Emmanuel Maurel : J’ajoute le risque de voir des grandes multinationales, ou d’autres grandes puissances que l’Europe, devenir leaders sur les technologies de dépollution et d’énergie non carbonée. Si on décidait de soutenir publiquement et sérieusement la recherche et l’industrie dans ce sens, l’UE pourrait être très bien placée.

Dans les frontières françaises, quel véhicule ou stratégie politique vous semblent désormais crédibles pour les sociaux-démocrates, et/ou le reste de la gauche ?

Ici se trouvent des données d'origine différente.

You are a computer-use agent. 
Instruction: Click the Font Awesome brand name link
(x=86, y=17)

Pervenche Berès : Pour ma part, je ne suis pas d’accord pour passer par pertes et profits le mandat Hollande. Avoir une élection présidentielle où aucun des deux anciens ministres ne défendait le bilan, ça a été une erreur, comme cela a été une erreur de l’exécutif de vouloir profiter du pouvoir pour diviser le PS ou, pour des députés sous la Ve République, de déposer une motion de censure contre leur propre gouvernement. Dernièrement, j’ai vu l’initiative de Raphaël Glucksmann [Place publique – ndlr] avec bienveillance. Ça n’a pas vraiment marché, on a besoin de démarches larges de rassemblement à gauche, mais si l’on écarte le PS d’emblée sous prétexte du bilan Hollande, cela n’aboutira à rien.

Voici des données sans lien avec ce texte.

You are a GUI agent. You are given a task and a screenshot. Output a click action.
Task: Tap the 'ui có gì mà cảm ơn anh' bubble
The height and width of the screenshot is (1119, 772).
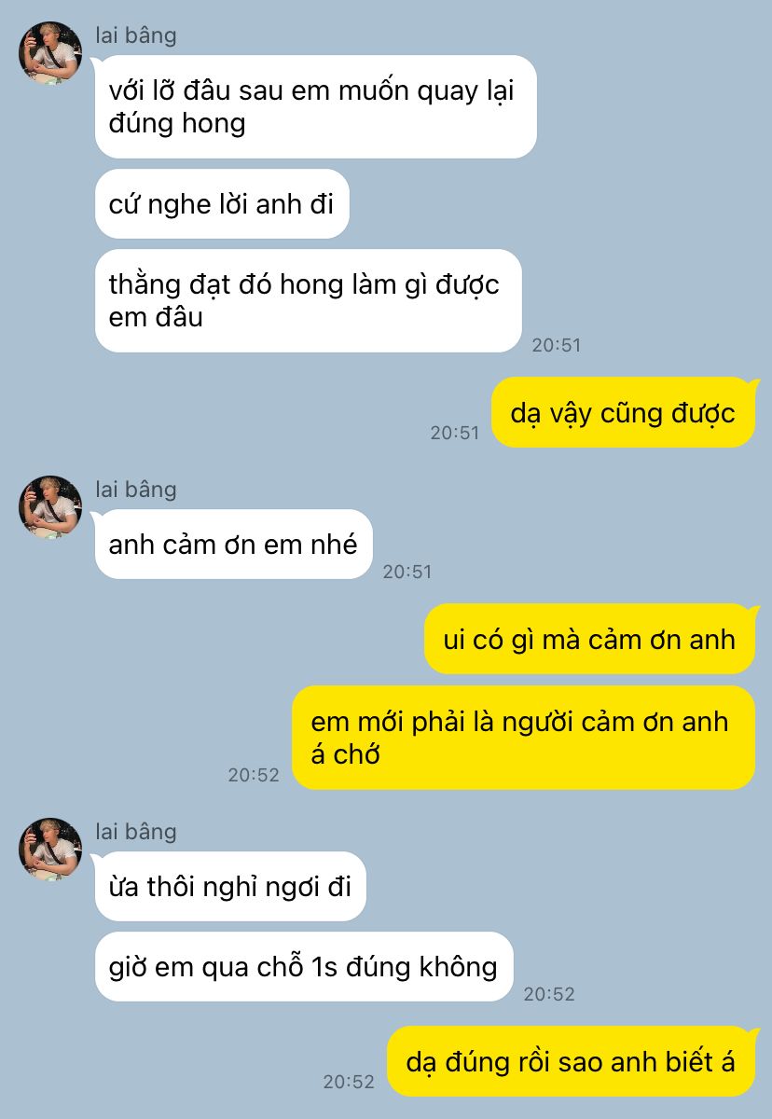tap(589, 639)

Emmanuel Maurel : La globalisation et la métropolisation ont rétréci l’espace électoral des sociaux-démocrates à des catégories sociales supérieures. Or, la gauche rate sa mission historique si elle ne parle plus aux classes populaires. Les gens ont l’impression de ne plus avoir de prise sur le destin commun, c’est pourquoi la reconquête de la souveraineté doit être notre guide, en plus de ce que j’ai défendu sur la question sociale et la question écologique.

Pour ma part, je soutiens l’idée de « fédération populaire » portée par Jean-Luc Mélenchon. Je sais que les voies et les moyens pour y parvenir sont compliqués mais… l’espoir fait vivre.